◆ TASKS
(a) Answer these from the passage on two-pass microarchitecture simulation:
(i) What example results does the high-detail simulation in the second pass yield?
(ii) Which step of process 200 may be omitted?
(iii) How is input from an external entity simulated during the second pass?
(b) Carry on the passage on two-pass microarchitecture simulation from the point where it stops.
-- start PASSAGE GIVEN --
Whenever there is a free processor/computer and there is a ready
snapshot 106 that is not yet used, a new high-detail simulator
instance 110 may be launched with that snapshot 106 as the starting
point. In general, the first pass 102 and second pass 108 may be
occurring concurrently.
[0017] The high-detail simulation performed during the second pass
108 generally yields valuable results (e.g., cycle count, average
cycles per instruction, cache hit rate, etc.) compared to
instruction-set-only (or functional) simulation. During the second
pass 108, the results from the simulation instances 110 may be
aggregated (e.g., to provide overall performance statistics). There
is generally no need to perform output during the high-detail pass,
since all output has already been done by the functional pass.
Therefore, no connection with external entities is established
during the second pass 108. In order to simulate input during the
second pass 108, whenever a simulator instance 110 reaches a point
where a response from an external entity should have been received,
the values stored during the first pass 102 may be restored and
assigned to the appropriate locations.
[0018] Referring to FIG. 2, a block diagram is shown illustrating a
process 200 by which microarchitecture simulation in accordance
with an embodiment of the present invention may use an executable
program to generate performance statistics for a microarchitecture
design. In one example, the process 200 may comprise a step (or
state) 202, a step (or state) 204, a step (or state) 206, and a
step (or state) 208. The step 208 may be omitted (optional).
[0019] In the step 202, an executable program may be generated. The
executable program may be configured for determining performance
statistics for the microarchitecture design. In the step 204, a
first pass of the microarchitecture simulation in accordance with
the present invention may be performed. The step 204 may include a
step (or state) 210, a step (or state) 212, and a step (or state)
214. During the first pass, the program may be executed (e.g., on a
electronic design automation (EDA) tool) in the step 210. In one
example, the tool used to execute the program may be implemented as
a fast, instruction-accurate processor model. Also during the first
pass, snapshots of the simulation state may be taken (e.g., in the
step 212) and interaction with an external entity may be simulated
(e.g., in the step 214). When at least one snapshot has been
recorded, the process 200 may concurrently performing the step 206.
In the step 206, a second pass of the microarchitecture simulation
may be started. The step 206 may comprise a step (or state) 216,
and a step (or state) 218. In the step 216, a high-detail
simulation of the executable program generated in the step 202 may
be performed. In the step 218, performance statistics may be
generated based upon the high-detail simulation of the step
216.
-- end PASSAGE GIVEN --
-- start MATERIAL --
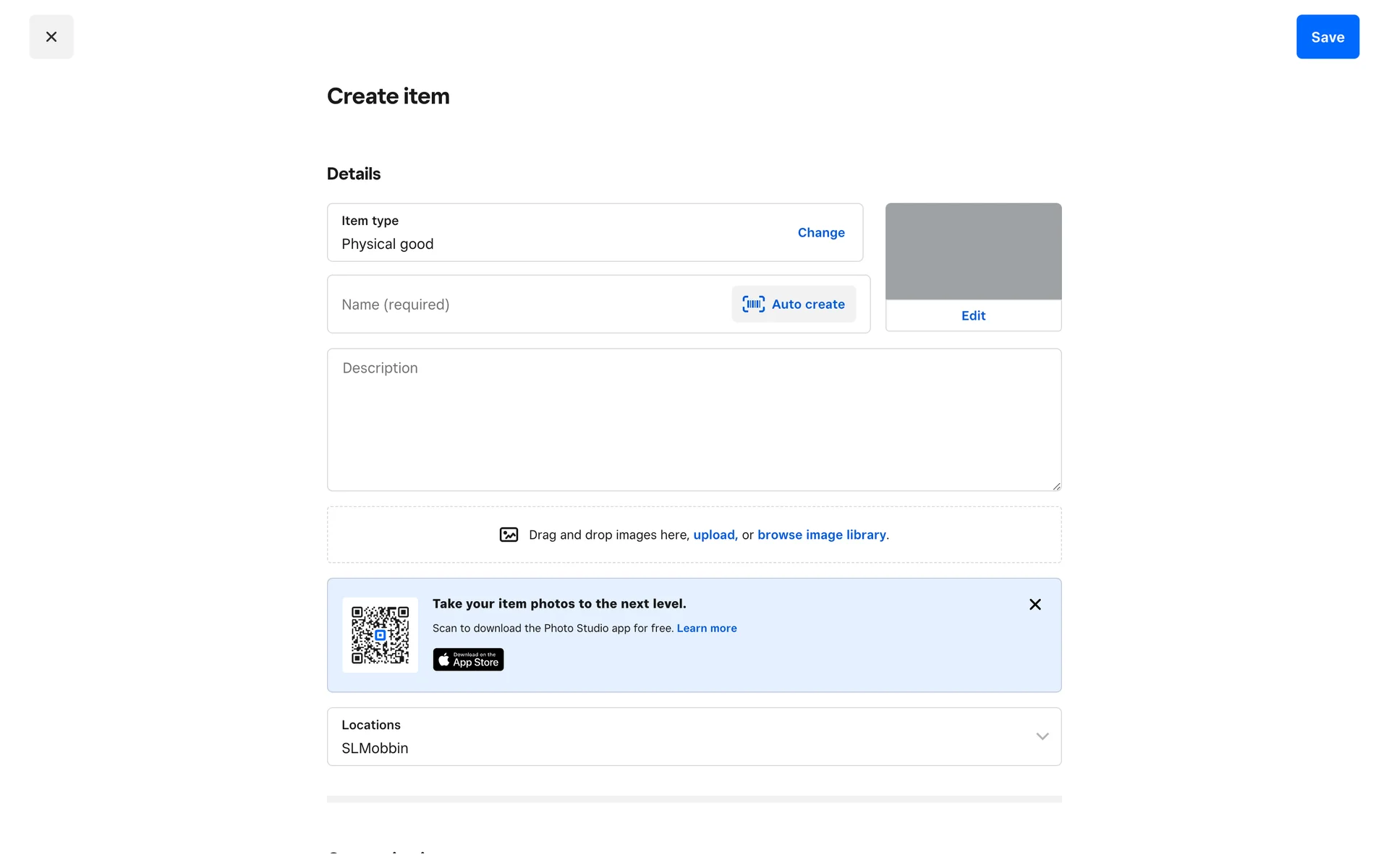Select the SLMobbin location value
Image resolution: width=1389 pixels, height=868 pixels.
tap(375, 749)
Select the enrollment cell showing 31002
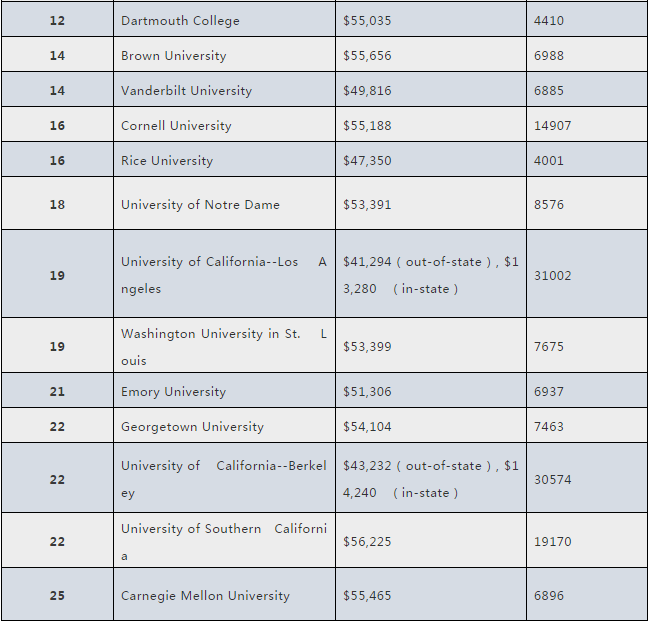Viewport: 650px width, 621px height. (553, 275)
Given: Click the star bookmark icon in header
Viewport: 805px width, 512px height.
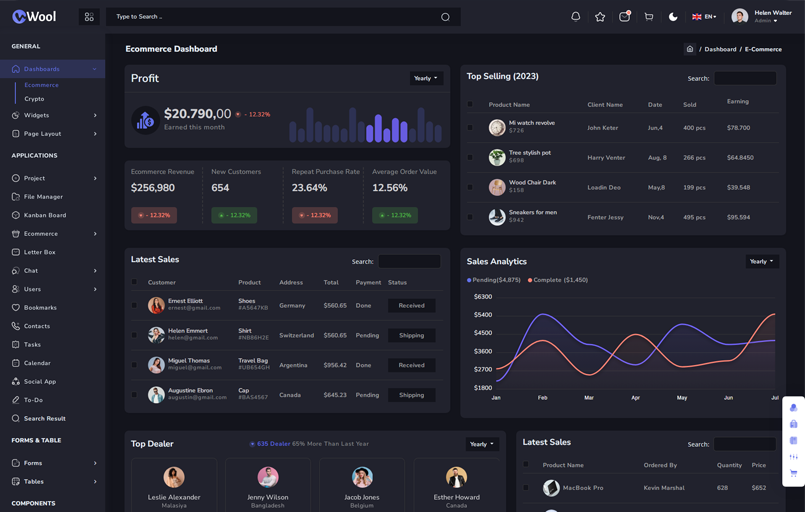Looking at the screenshot, I should (x=600, y=17).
-- end MATERIAL --
◆ RESPONSES TO THE TASKS
(a)
(i) Cycle count, average cycles per instruction and cache hit rate.
(ii) Step 208.
(iii) When a simulator instance reaches a point where a response from an external entity should have been received, the values stored during the first pass are restored and assigned to the appropriate locations.

(b)
[0020] The executable program generated in the step 202 may be
compiled or uncompiled. In one example, the execution step 210 may
be implemented with an interpreter that takes an uncompiled program
directly. In another example, the process 200 may implement the
step 208. In the step 208, the program may be compiled to produce a
machine language version of the program that may be executed during
the simulation in accordance with the present invention. In one
example, the steps 204 and 206 may be configured to take a similar
type (e.g., compiled, uncompiled, etc.) of executable program. In
another example, the steps 204 and 206 may be configured to take
dissimilar types of executable programs. For example, one step may
take a compiled program and the other may take an uncompiled
program.
[0021] The steps 210, 212 and 214 may be repeated such that a
number of snapshots are recorded during the execution of the
program by the tool. Interaction with the external entity may take
place a number of times during the execution of the program by the
tool. In the step 214, input and output operations with the
external entity may be simulated by designated microarchitecture
instructions and/or by assigning designated values to some
registers or memory regions, and expecting the external entity to
assign return values. The input/output behavior of the program may
be simulated by monitoring the designated values/instructions
and/or notifying the external entity accordingly. The input/output
behavior of the program may be simulated further by assigning
values based upon a response from the external entity. During the
first pass performed in the step 204, any values assigned based
upon a response from the external entity are generally recorded
chronologically.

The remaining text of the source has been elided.